Dua puluh Satu

1.1K 125 30
                                    

"Kau harus membiasakan dirimu di sini, Suga. Appa sebenarnya juga berat untuo melepasmu, tapi untuk saat ini mereka memang lebih berhak atas dirimu. Jangan takut, Appa dan juga Taeri eomma akan selalu ada untukku. Kau tetaplah anak kami. Appa percaya, keluarga Min tak akan sejahat itu untuk melarangmu menemui kami. Jadi, jaga dirimu baik-baik di sini."

Rasanya ingin sekali Suga mempercayai ucapan sang ayah tiri itu, tapi hatinya tak akan mungkin untuk bisa dibohongi. Ia berada di tempat yang benar, seharusnya. Ini rumahnya, rumah keluarga kandungnya, rumah di mana ia semestinya dibesarkan dengan ketiga saudaranya yang lain.

"Sayang." Suga berjengit kaget saat tiba-tiba suara Hana memanggilnya dari belakang.

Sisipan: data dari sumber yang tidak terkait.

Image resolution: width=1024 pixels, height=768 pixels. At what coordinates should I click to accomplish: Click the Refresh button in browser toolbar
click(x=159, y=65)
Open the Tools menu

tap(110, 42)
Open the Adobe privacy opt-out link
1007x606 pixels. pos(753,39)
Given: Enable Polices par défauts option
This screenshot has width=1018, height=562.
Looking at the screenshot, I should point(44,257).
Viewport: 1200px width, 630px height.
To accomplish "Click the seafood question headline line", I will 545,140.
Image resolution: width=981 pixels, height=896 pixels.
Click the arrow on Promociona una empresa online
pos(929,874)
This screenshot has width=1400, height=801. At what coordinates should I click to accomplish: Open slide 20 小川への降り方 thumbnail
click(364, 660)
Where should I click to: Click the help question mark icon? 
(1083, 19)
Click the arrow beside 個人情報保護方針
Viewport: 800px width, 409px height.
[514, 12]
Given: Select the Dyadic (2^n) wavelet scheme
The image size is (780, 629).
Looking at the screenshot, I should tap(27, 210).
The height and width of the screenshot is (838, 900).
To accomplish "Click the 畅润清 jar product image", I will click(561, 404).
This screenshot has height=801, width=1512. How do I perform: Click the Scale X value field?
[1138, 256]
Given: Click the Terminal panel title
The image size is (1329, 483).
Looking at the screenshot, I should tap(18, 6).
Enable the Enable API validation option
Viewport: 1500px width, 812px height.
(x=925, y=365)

Suga buru-buru mengusap air matanya yang sedari tadi menetes. Ia tetap bergeming dari duduknya, masih tetap terduduk pada kursi meja belajar yang ia seret mendekati jendela.

"Terimakasih, terimakasih karena kau akhirnya mau untuk datang ke rumah ini. Yoonja--"

"Suga, panggil aku dengan nama itu atau aku tak akan menjawab." Sakit, Hana mengerang dalam batin. Nama yang ia siapkan jauh-jauh hari sebelum kedua anak kembarnya terlahir nyatanya kini ditolak oleh salah satunya.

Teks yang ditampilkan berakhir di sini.